Why using [&] is 10% slower than [=] when wrapping a kernel function call in a lambda expression?

Hi, guys,
I am trying wrapping a kernel function call in a lambda expression, but I found that using [&] is 10% slower than [=] on my computer, as

auto launch_kernel = [=]() {
    traverseArray<<<gridSize, blockSize>>>(d_array, width, height);
};

And the measure codes demo is at Cuda_lambda_kernel.

First, my initial observation is the opposite of yours (you: [&]-capture is slower, me: [=]-capture is slower)

Second, when I apply what I consider to be basic benchmarking practice, I observe no difference between the two cases:

$ cat t2186.cu
#include <cuda_runtime.h>
#include <iostream>

__global__ void traverseArray(int *d_array, int width, int height) {
    auto x = blockIdx.x * blockDim.x + threadIdx.x;
    auto y = blockIdx.y * blockDim.y + threadIdx.y;

    if (x < width && y < height) {
        d_array[y * width + x] *= 2;
    }
}

struct CudaKernelExecutionTime {
    template<typename F, typename... Args>
    float operator()(F &&f, Args &&... args) {
        // Start timing
        cudaEvent_t start, stop;
        float time;
        cudaEventCreate(&start);
        cudaEventCreate(&stop);

        // Insert start event
        cudaEventRecord(start, nullptr);
        // call kernel
        f(std::forward<Args>(args)...);
        // insert stop event
        cudaEventRecord(stop, nullptr);

        cudaEventSynchronize(stop);
        cudaEventElapsedTime(&time, start, stop);

        // Free resources
        cudaEventDestroy(start);
        cudaEventDestroy(stop);

        return time;
    }
};

int main() {
    int width = 10;
    int height = 10;
    int size = width * height;
    int *h_array = new int[size];
    int *d_array;
    cudaMalloc((void **) &d_array, size * sizeof(int));

    // Initialize array on host
    for (int i = 0; i < size; i++) {
        h_array[i] = i;
    }

    // Copy array from host to device
    cudaMemcpy(d_array, h_array, size * sizeof(int), cudaMemcpyHostToDevice);

    // Launch kernel to traverse array
    dim3 blockSize(8, 8);
    dim3 gridSize((width + blockSize.x - 1) / blockSize.x, (height + blockSize.y - 1) / blockSize.y);


    // Run kernel
#ifdef USE_EQ
    auto launch_kernel = [=]() {
#else
    auto launch_kernel = [&]() {
#endif
        traverseArray<<<gridSize, blockSize>>>(d_array, width, height);
    };
    CudaKernelExecutionTime timer;
#ifdef USE_WARMUP
    launch_kernel();
    cudaDeviceSynchronize();
#endif
    auto time = timer(launch_kernel);

    // Print time
    std::cout << "Kernel execution time: " << time << "ms"
              << std::endl;


    // Copy array back from device to host
    cudaMemcpy(h_array, d_array, size * sizeof(int), cudaMemcpyDeviceToHost);

    // Print modified array
    for (int i = 0; i < 2; i++) {
        printf("Array element %d: %d\n", i, h_array[i]);
    }

    // Free device memory
    cudaFree(d_array);
    delete[] h_array;

    return 0;
}
$ nvcc -o t2186 t2186.cu
$ ./t2186
Kernel execution time: 0.034304ms
Array element 0: 0
Array element 1: 2
$ nvcc -o t2186 t2186.cu -DUSE_EQ
$ ./t2186
Kernel execution time: 0.038016ms
Array element 0: 0
Array element 1: 2
$ nvcc -o t2186 t2186.cu -DUSE_WARMUP
$ ./t2186
Kernel execution time: 0.011808ms
Array element 0: 0
Array element 1: 4
$ nvcc -o t2186 t2186.cu -DUSE_WARMUP -DUSE_EQ
$ ./t2186
Kernel execution time: 0.011776ms
Array element 0: 0
Array element 1: 4
$

CUDA 11.4, Tesla V100

I also note that when I run the profiler, the kernel execution time on my system is ~3.6us, regardless of which capture/launch variant is used, for your original test case.
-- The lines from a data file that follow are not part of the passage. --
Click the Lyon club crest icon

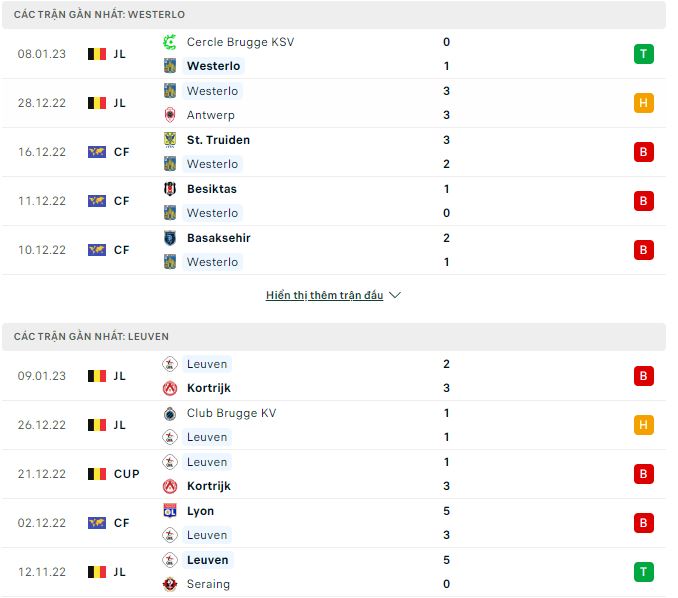(x=170, y=511)
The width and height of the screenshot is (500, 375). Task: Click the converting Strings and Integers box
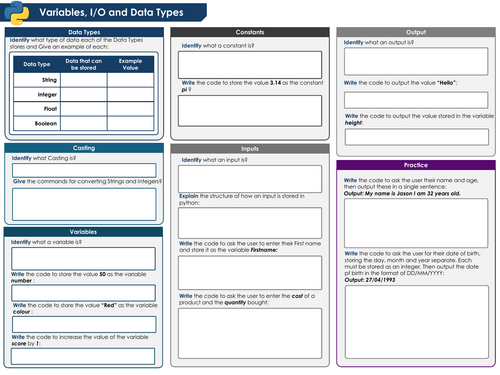click(x=84, y=204)
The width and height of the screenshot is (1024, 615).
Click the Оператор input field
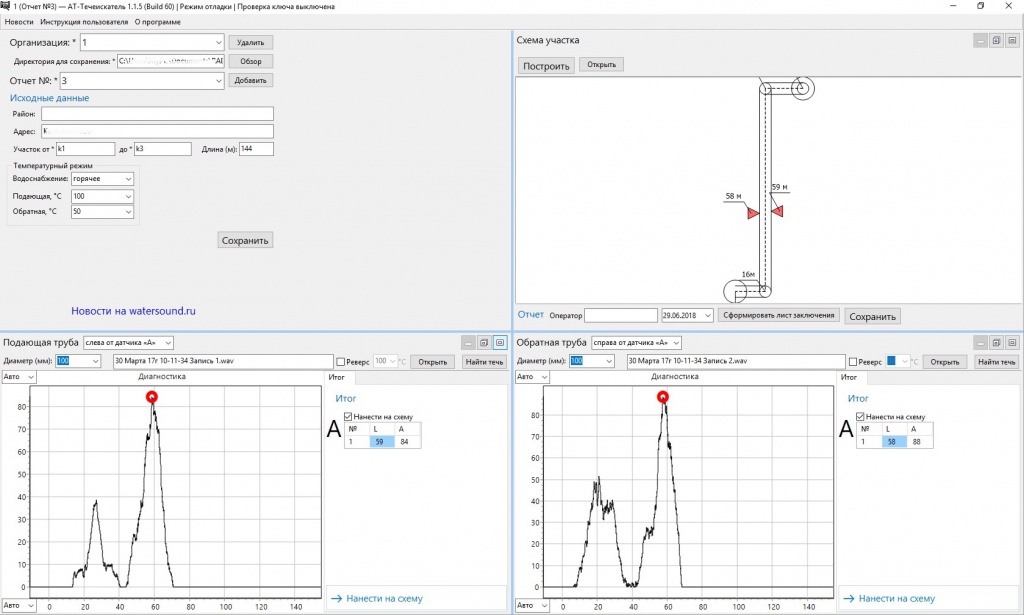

You’re timing an incredibly short kernel. Whatever overhead or overhead variance there may be here will likely become insignificant for a longer duration kernel.

1 Like

Thanks sincerely for your detailed explanation and good codes.
As a CUDA beginner, I want to how to use “the profiler” to test a kernel function speed, as you mentioned “when I run the profiler, the kernel execution time on my system is ~3.6us”.
Since my only knowledge about profiling is using Event APIs, and I want to learn a more professional way.

The profiler you use should be chosen based on the GPU you are running on. Eventually, as GPUs become obsolete, all future profiling is expected to be done using nsight systems, and this blog can help you get started. If you are running on a Pascal or older GPU, you should instead use nvprof - a legacy profiler at this point. The blog gives an example of nvprof usage also.

1 Like

While not offering all the benefits of the latest Nsight Compute, the earlier version 2019.5.0, available here, is the last Pascal 6.X supporting Linux version.

I heard that “Using Event APIs and warmup” is the most accurate way to measure the running time of a kernel function, is that true?

I consider the profiler to be the best tool for measuring the running time of a kernel. And there are known situations where cudaEvent based timing can be tricky to use for the purpose of timing an individual kernel.

You can find many forum postings where people discuss the tradeoffs of various different CUDA timing methodologies. Reasonably good timing can be done if properly applied, using either a host based timing method, cudaEvent based timing method, or the profilers. For most of my own use cases, I am only interested in comparisons, so as long as you properly apply and stick with one methodology, you can usually do good comparison work.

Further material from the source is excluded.